▶ **Quoted text**:
● ● ● ● ● ● ●

I hated the camp, it could've been a cooler adaptation if it was less corny. The transitions were annoying, every 5 seconds a person's head flew by screaming. The CGI was dreadful, all it was was flashing lights, it didn't look like anything but a seizure-fest.


----------



## mystictrunks (Apr 6, 2009)

Chee said:


> I hated the camp, it could've been a cooler adaptation if it was less corny. The transitions were annoying, every 5 seconds a person's head flew by screaming. The CGI was dreadful, all it was was flashing lights, it didn't look like anything but a seizure-fest.



Speed Racer is incredibly corny, there's no way to change that.


I enjoyed the CGI, it reminded me of the kind of stuff I would daydream as when I was little. 


As far as DBE goes from the version I saw it takes itself very seriously. From the interviews I've read the actors approached it as a serious film but it just fell short in most areas. It isn't really bad but it has no redeemable qualities. It's a terrible movie because its really bland. It's like the writers, director, and actors were all trying to do different things and it all exploded into gray goo.

● ● ● ● ● ● ●

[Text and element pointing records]
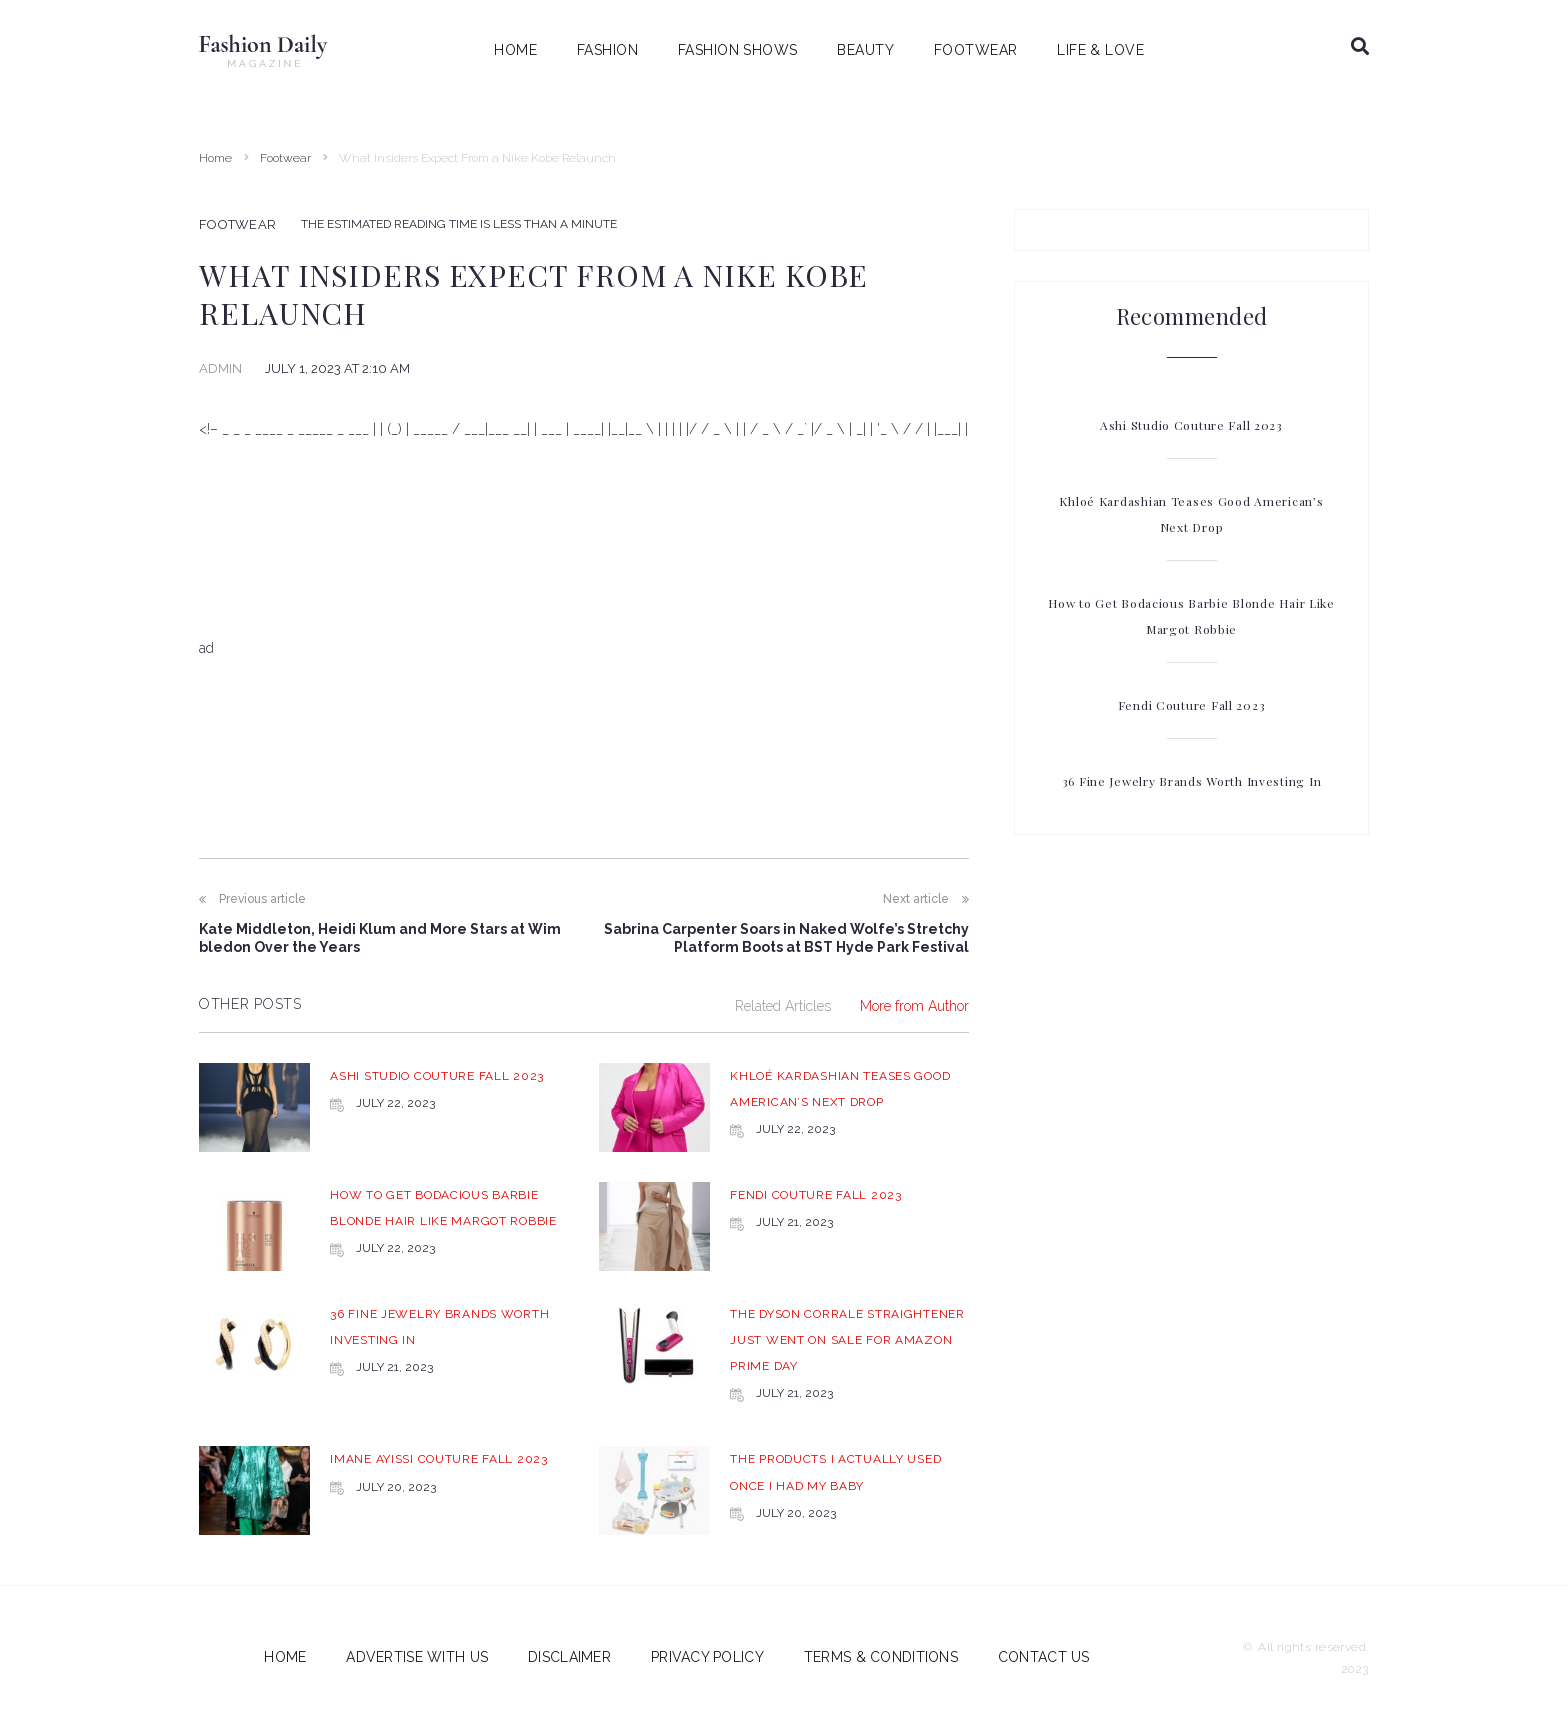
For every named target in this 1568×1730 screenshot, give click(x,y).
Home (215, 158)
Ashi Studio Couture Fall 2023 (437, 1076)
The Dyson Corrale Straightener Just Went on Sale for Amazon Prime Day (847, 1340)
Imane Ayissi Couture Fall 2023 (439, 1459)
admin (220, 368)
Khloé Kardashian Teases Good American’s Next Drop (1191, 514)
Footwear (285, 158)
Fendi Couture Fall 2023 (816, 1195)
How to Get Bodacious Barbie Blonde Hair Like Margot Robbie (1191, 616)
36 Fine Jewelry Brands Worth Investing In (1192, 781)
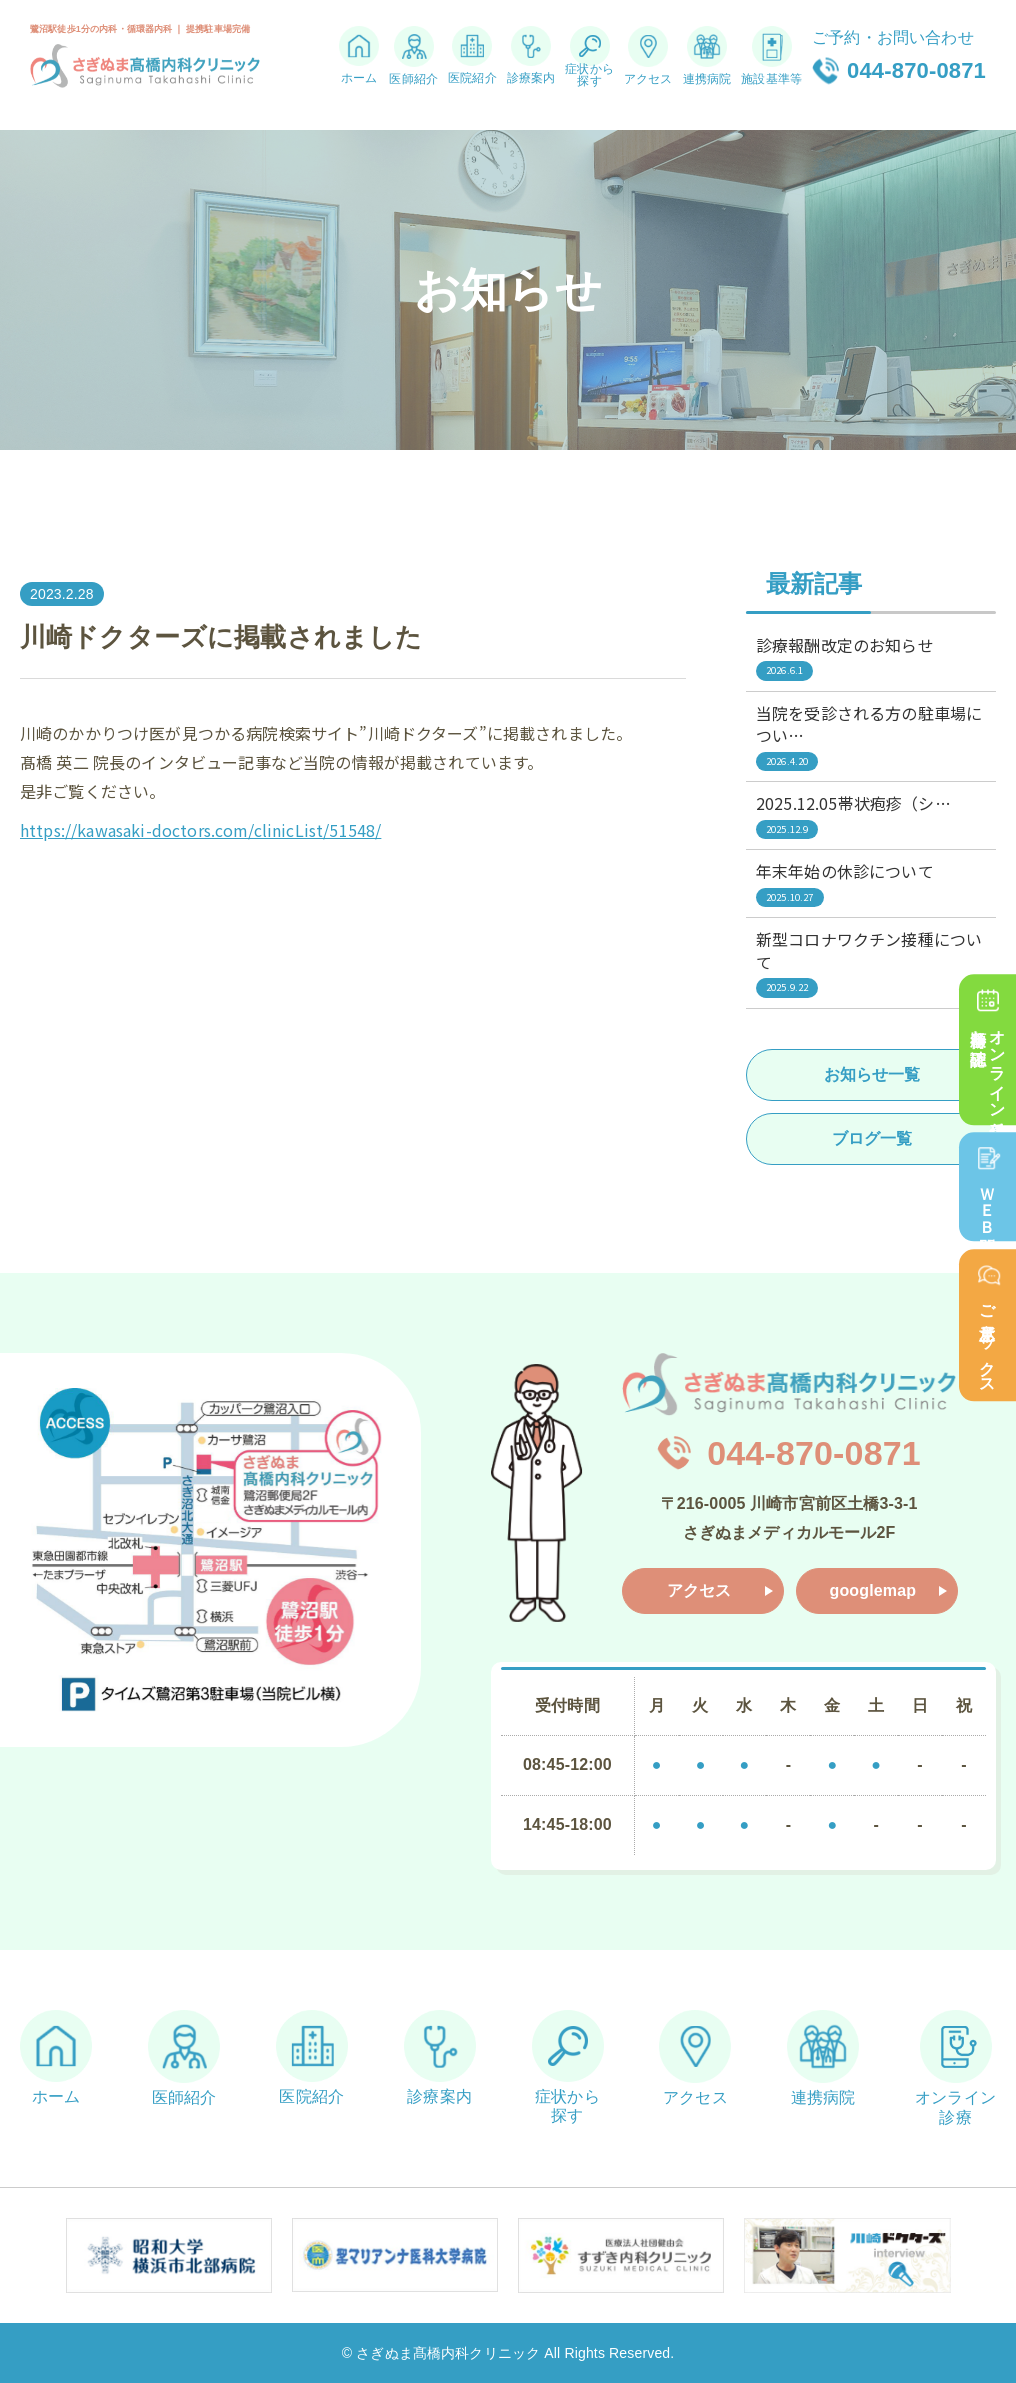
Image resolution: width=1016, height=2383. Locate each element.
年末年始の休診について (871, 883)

● ● ● ● ● ● ●

▶ **What you need to do**:
Summarize the forum thread above in two sentences.

▶ **Exercise result**:
Chee criticizes an adaptation as corny, with annoying transitions and CGI that was nothing but flashing lights. Replying, mystictrunks says Speed Racer can't avoid being corny and that its CGI was enjoyable, then calls DBE a bland, self-serious movie with no redeemable qualities whose writers, director, and actors all seemed to be trying to do different things.